I respect every opinion, but I also believe deeply in the freedom to express complex emotions through art.
I have a responsibility to the people who listen to my music, come to my concerts or follow me on Social Media.

‚Choke Me‘ is a metaphor for the pressure we sometimes place on ourselves. It speaks about inner fears, self-doubt, and the feeling of being emotionally suffocated by our own expectations. It was never intended to represent anything sexual.

As a songwriter, I often use symbolism to give shape to feelings that are difficult to explain directly.

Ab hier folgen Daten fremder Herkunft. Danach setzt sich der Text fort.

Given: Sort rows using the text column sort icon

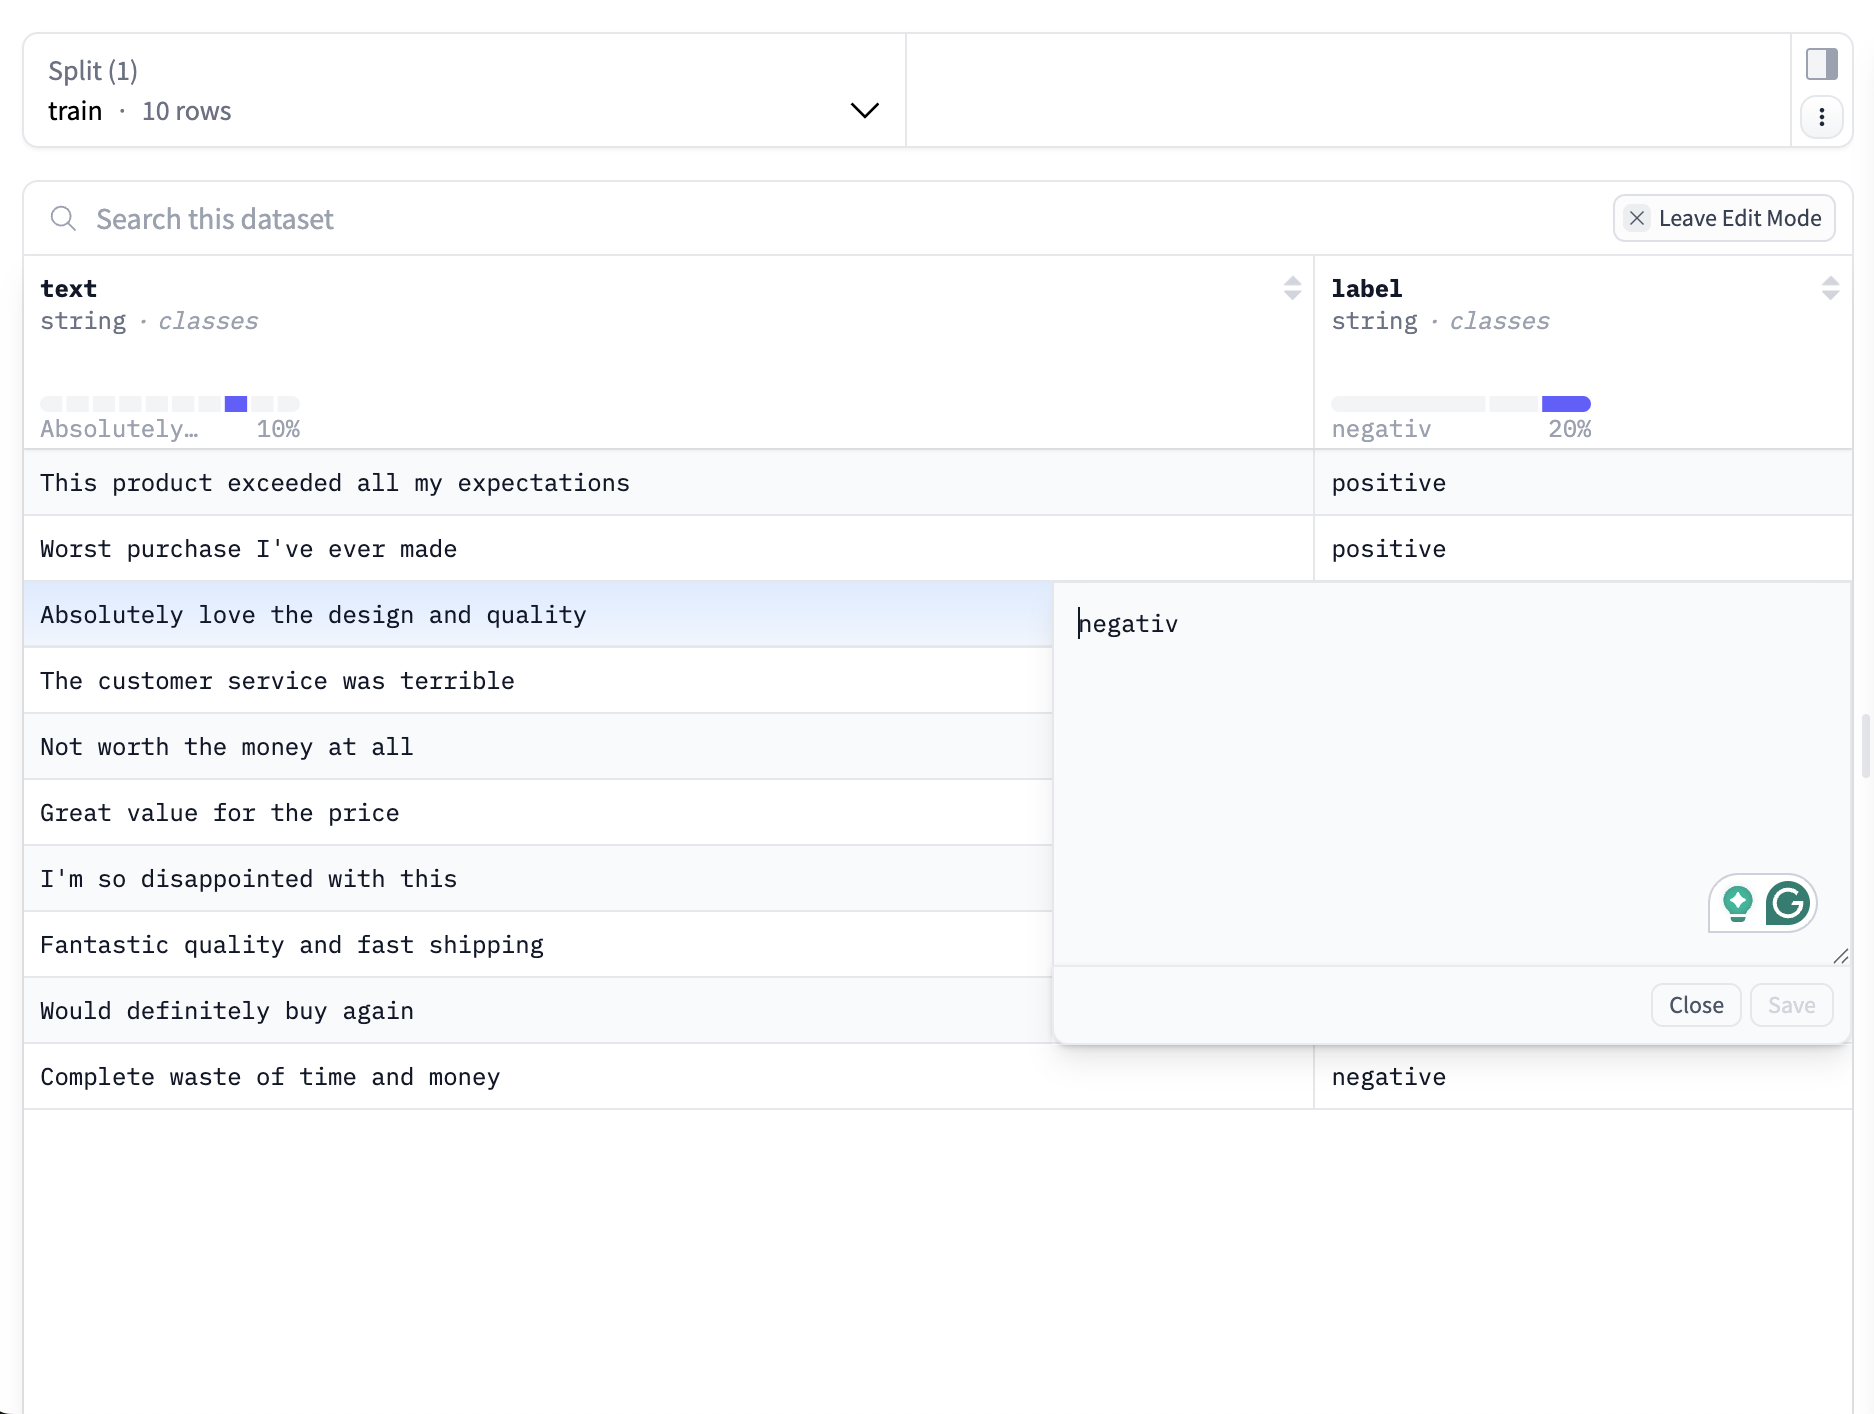Looking at the screenshot, I should point(1293,288).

The song reflects the weight of certain emotional struggle and the journey of reclaiming your voice and autonomy.

Music is how I process complicated emotions and make sense of my inner world. When I stop putting pressure on myself, I reach my maximum potential.
The lyrics are about taking back control over anxiety and emotions that are choking you!

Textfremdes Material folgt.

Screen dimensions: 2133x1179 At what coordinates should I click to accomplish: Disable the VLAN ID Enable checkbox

I’m grateful to everyone who listens and engages with my music in good faith.

Thank you for listening.
Alexandra Căpitănescu

*

Meine Gedanken: Danke, aber warum wirkt das ganze an bdsm angehaucht?

Schlippschlapp71
Schlippschlapp71
1 Monat zuvor
Reply to  Marko +++

Das Teil wird durch diesen „Skandal“ ähnlich gepusht wie letztes Jahr Malta. Auch „Serving“ ist anfangs hier durchgefallen, dann auf einmal fanden sich zahlreiche Fans.

Ich persönlich mag den rumänischen Beitrag nicht sonderlich, völlig unabhängig von den Lyrics. Schlechter Gesang und schlechtes Englisch, zudem ist es mir musikalisch für dieses Genre einfach zu 08/15.

Last edited 1 Monat zuvor by Schlippschlapp71
Matty
Matty
1 Monat zuvor

Alexandra Căpitănescu und Paula Selin, die Rumänien 2010 und 2014 beim ESC vertrat, sind als Teilnehmerinnen der Bukarester ESC-Preparty bekanntgegeben worden:

https://eurovoix.com/2026/03/28/alexandra-capitanescu-paula-seling-eurovision-pre-party-bucharest-2026/

Die Preparty findet am 18. April 2026 in der Arenele Romane statt.